FILED
NOT FOR PUBLICATION JUN 28 2011
MOLLY C. DWYER, CLERK
UNITED STATES COURT OF APPEALS U .S. C O U R T OF APPE ALS
FOR THE NINTH CIRCUIT
MIGUEL VELEZ, No. 10-16477
Plaintiff - Appellant, D.C. No. 2:09-cv-01136-JCM-
GWF
v.
REHAB RESULTS, INC., a corporation; MEMORANDUM *
JEFF M. S. SHEA, CRC, Certified
Rehabilitation Counselor; NEVADA
ALTERNATIVE SOLUTIONS, a business
form unknown; RENA BOHAC; T&R
PAINTING AND DRYWALL, INC., a
corporation,
Defendants - Appellees.
Appeal from the United States District Court
for the District of Nevada
James C. Mahan, District Judge, Presiding
Argued and Submitted June 15, 2011
San Francisco, California
Before: SCHROEDER, RIPPLE,** and BEA, Circuit Judges.
*
This disposition is not appropriate for publication and is not precedent
except as provided by 9th Cir.

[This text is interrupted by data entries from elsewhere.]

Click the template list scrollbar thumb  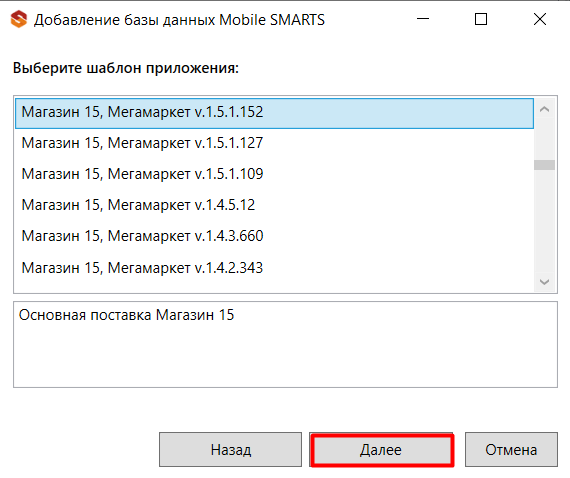click(x=544, y=165)
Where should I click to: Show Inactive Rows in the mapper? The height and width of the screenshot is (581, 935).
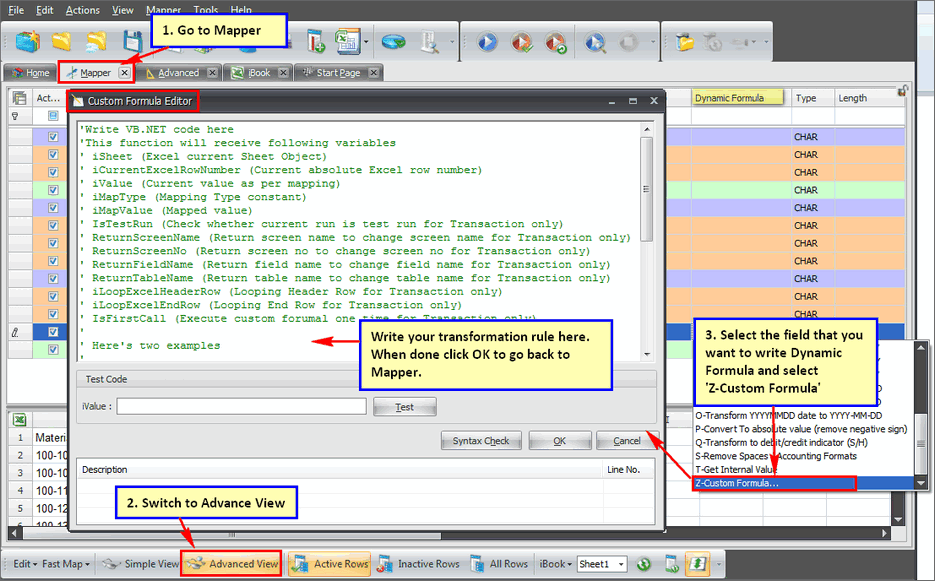click(421, 564)
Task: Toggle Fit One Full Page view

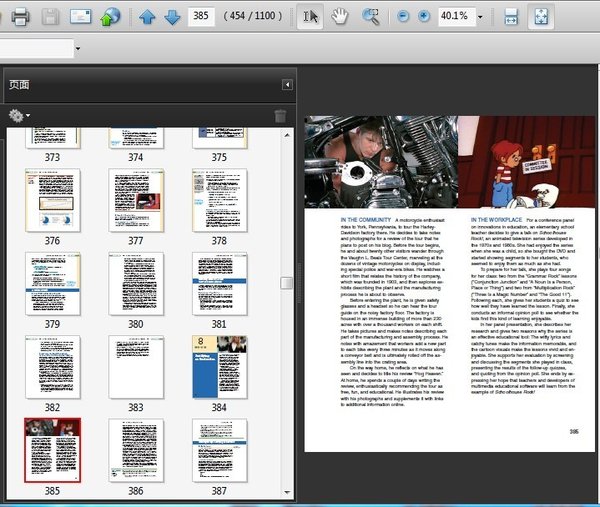Action: [539, 17]
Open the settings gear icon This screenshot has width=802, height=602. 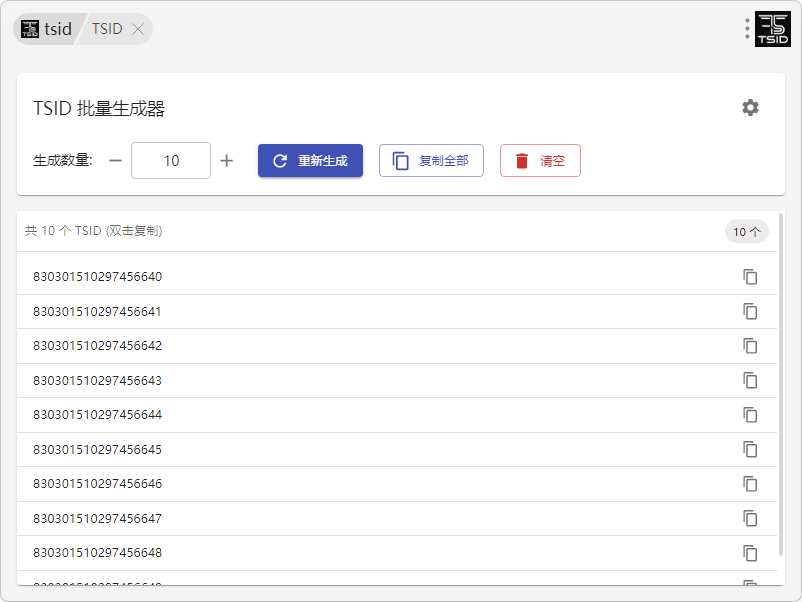[x=750, y=108]
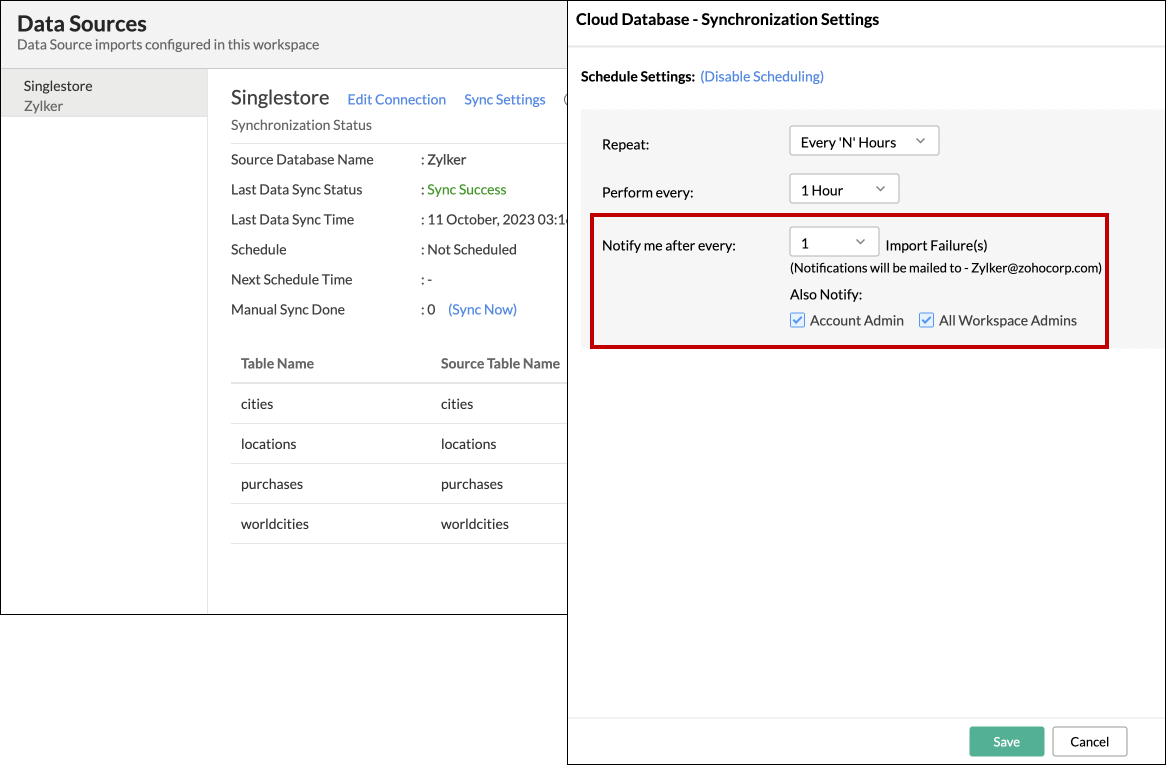Click the Save button
The image size is (1166, 765).
[x=1006, y=741]
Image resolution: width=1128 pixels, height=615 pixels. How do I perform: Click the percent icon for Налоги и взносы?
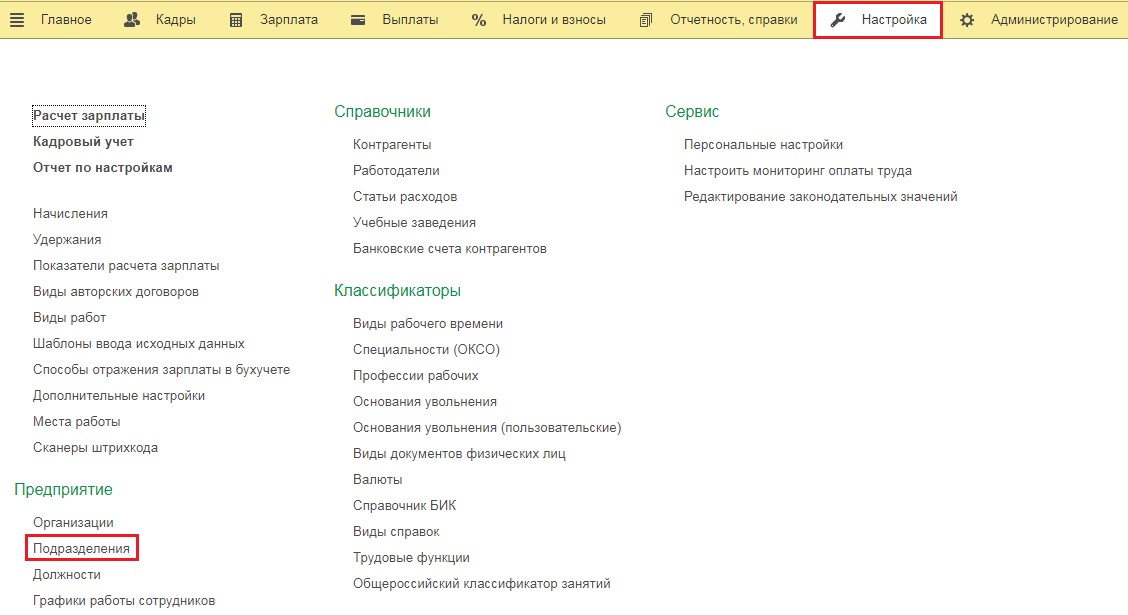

R. 36-3.
**
The Honorable Kenneth F. Ripple, Senior Circuit Judge for the United
States Court of Appeals for the Seventh Circuit, sitting by designation.
Miguel Velez appeals the dismissal of his action against Rehab Results, Inc.,
Jeff Shea, Nevada Alternative Solution (“NAS”), and Rena Bohac under the
Rehabilitation Act, the Americans with Disabilities Act (“ADA”), and 42 U.S.C.
§§ 1981 and 1985(3).
The district court did not abuse its discretion when it granted Bohac’s
motion to dismiss based on insufficient process. Velez did not timely serve Bohac
by any acceptable means, nor does it appear that he attempted to do so. See Fed. R.
Civ. P. 4(e). He provided no sufficient basis for granting an extension to serve or
service by publication. See Mann v. American Airlines, 324 F.3d 1088, 1090, n.2
(9th Cir. 2003) (moving party must demonstrate “good cause” in order to require
the district court to grant the extension of time).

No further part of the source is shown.